Hilal'in sert bakışlarına gülerken arkamızdan başka bir ses geldi. "Hilal!" Arkamı döndüğüm an uzun boylu, esmer, siyah gözleri adeta Hilal'e odaklanmış bir adam gördüm. "Mehmet!" diye bağırdı resmen Hilal'de. Kollarını açtı. Mehmet hızla gelip ona sarıldı. Şimdi bu adamı öldürsem ne olur acaba? "Yalnız, Hilal'in yaraları tam anlamıyla iyileşmiş değil. Çok sıkmazsak hani." Mehmet denen adam gözlerini kısarak bana baktı ve Hilal'in yanındaki diğer sandalyeye oturdu. "Bugün çıkıyormuşsun hastaneden. Yaraların hayli iyileşmiştir diye düşündüm." Son cümlesini bana bakarak söylemişti. Gerçekten, öldürsem ne olur ki? "İyileştim lakin hala tam geçmiş değil yaralarım. Ee, hangi rüzgar attı seni buraya?" Hilal konu açmasana, açmasama Hilal! Hoşnut mu oluyorsun, anlamadım ki! Ne zaman gidecek bu herif ya? "Çocukluk arkadaşımı merak ettim, buldum kalktım Selanik'ten geldim. İyi yapmamış mıyım?" Hilal resmen en güzel gülümsemesi ile adama bakıyor. Tanrı'm ne olur kendime hakim olabileyim! "Çok, çok iyi yapmışsın. Gitmezsen, daha çok görüşelim. Çok özlemişim seni." Ve karşımda bir kez daha sarılıyorlar. "YETER!" diye birden bağırıyorum. Aniden ayrılıyorlar. Hilal kaşlarını çatmış bana bakıyor. "Yani, yeter artık. Yarasına dokundun." Benim kalbimdeki yaraya dokundu haberi yok! "Pardon." Adam yavaşça geri çekilirken içeriye Yıldız girdi birden. O herifi görünce o da koşup sarıldı. Bu kardeşlerin amacı ne? "Mehmet, nasıl geldin buraya?" Ve yine birkaç zırvalama. Tabi uzun bir konuşmanın ardından içeriye hemşire giriyor. "Bu ne kalabalık! Sadece bir kişi kalsın. Hilal Hanım'ın giyinmesi ve sonrada artık evine gitmesi gerek. Beyler, dışarı!" Kadının bizi kovmasına rağmen mutlu oluyorum. Çünkü Mehmet'te benimle birlikte kovulmak zorunda kalıyor! İkimizde hastane koridoruna çıkınca ona dönüyorum.
"Çok ilgilisin Hilal'e."
"Çocukluk arkadaşım. Severim, onu."
"Nasıl bir sevme bu?"
"Pardon?"
"Ne tür bir sevme?"
"Bak neyi ima ettiğini biliyorum. Ama bundan sanane. Hilal'in neyi oluyorsun sen?"
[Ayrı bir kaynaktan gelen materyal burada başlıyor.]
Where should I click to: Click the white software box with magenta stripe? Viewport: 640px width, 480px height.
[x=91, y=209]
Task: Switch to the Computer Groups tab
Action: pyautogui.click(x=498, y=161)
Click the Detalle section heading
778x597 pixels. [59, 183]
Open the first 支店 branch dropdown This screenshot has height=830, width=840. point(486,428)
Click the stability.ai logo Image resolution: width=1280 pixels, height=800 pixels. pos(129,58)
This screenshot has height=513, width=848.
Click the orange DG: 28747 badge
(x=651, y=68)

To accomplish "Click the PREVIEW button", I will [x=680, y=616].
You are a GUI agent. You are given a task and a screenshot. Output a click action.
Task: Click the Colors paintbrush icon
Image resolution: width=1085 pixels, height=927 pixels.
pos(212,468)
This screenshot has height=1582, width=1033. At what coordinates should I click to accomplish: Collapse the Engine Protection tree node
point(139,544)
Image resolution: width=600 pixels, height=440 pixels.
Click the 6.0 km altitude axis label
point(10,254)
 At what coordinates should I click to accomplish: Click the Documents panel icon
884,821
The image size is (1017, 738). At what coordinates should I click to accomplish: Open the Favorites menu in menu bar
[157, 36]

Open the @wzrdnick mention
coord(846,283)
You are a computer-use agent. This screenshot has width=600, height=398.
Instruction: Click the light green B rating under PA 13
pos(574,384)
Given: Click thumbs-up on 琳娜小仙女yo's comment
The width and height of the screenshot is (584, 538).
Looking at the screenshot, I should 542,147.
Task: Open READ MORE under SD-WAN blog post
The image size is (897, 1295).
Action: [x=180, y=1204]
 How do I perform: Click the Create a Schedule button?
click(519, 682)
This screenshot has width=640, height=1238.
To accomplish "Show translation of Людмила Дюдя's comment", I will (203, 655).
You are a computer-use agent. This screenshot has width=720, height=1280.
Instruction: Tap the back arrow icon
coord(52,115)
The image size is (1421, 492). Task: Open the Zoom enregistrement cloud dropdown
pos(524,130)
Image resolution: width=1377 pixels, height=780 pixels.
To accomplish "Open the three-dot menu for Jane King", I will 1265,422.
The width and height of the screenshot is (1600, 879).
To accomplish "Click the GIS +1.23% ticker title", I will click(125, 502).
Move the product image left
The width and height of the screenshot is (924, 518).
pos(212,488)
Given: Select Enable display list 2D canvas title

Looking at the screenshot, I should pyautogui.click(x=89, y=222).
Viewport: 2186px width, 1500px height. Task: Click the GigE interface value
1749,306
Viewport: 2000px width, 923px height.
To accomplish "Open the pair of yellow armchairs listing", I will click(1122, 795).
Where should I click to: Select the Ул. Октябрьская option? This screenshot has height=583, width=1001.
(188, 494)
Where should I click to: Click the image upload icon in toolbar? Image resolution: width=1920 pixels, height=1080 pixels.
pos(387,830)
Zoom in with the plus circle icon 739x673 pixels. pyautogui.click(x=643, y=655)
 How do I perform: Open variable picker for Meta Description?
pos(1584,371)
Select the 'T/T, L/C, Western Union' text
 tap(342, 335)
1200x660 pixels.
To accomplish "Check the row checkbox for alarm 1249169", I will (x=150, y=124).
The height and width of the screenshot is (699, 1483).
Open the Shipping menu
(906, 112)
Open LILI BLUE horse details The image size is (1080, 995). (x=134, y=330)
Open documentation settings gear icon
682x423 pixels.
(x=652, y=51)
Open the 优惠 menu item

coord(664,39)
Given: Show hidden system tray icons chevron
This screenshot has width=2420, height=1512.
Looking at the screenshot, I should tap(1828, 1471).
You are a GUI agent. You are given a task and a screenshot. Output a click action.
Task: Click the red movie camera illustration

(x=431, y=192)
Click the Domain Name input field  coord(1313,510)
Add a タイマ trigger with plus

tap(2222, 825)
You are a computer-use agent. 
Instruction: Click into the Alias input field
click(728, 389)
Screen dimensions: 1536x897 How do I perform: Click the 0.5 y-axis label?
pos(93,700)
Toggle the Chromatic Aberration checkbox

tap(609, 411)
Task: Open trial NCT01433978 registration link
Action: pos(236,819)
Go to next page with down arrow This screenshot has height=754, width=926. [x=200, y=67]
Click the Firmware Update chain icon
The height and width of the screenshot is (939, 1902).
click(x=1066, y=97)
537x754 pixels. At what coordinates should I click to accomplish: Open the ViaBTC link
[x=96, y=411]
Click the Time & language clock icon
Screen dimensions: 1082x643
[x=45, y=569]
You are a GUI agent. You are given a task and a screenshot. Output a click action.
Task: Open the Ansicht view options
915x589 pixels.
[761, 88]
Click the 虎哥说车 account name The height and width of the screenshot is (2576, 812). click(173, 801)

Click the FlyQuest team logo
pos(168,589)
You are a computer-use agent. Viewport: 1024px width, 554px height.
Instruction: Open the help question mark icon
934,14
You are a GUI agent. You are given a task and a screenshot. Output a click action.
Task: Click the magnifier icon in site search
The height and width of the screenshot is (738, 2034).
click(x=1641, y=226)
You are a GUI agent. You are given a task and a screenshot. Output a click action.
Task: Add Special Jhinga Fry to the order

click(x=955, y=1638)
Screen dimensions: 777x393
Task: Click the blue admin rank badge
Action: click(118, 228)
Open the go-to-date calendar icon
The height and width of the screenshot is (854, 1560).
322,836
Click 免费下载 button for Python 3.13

"Neyi olduğumdan sanane. Ayrıca, şu hareketlerinden vazgeç."
"Hangi hareketlerimden?"
"Hilal'in en yakınıymışsın gibi davranman hareketi mesela."
"Çünkü, zaten öyleyim."
"Sana kim-"
"Mehmet!" Konuşmamız daha doğrusu tartışmamız Ali Kemal'in sesiyle yarıda kesiliyor. O da sarılıyor. Aileye büyü falan mı yaptı ya? Yine şu 'Nerelerdeydin?' , 'Hiç değişmemişsin.' sohbetlerini dinliyorum. Hilal, Yıldız'ın koluna sıkı sıkı sarılmış halde çıktı. Tabi Mehmet anında koştu. Hiç beklemediğim bir anda Hilal'i kucağına aldı. "Ne yapıyorsun ya?! Çekil şurdan! Bıraksana lan kızı!" Ali Kemal'de 'bırak' işareti verince Hilal'i yavaşça yere indirdi. Hemen arkama aldım Hilal'i. "Bana bak, benim olduğum yerde de olmadığım yerde de Hilal'den uzak durucaksın! Anlatabildim umarım!" Hilal kolumu çekiştiriyor. "Leon, ne yapıyorsun? Hiçbir şey yapmadı ki." Yıldız gülüyor. "Beyler, kıskançlık yapmayın lütfen."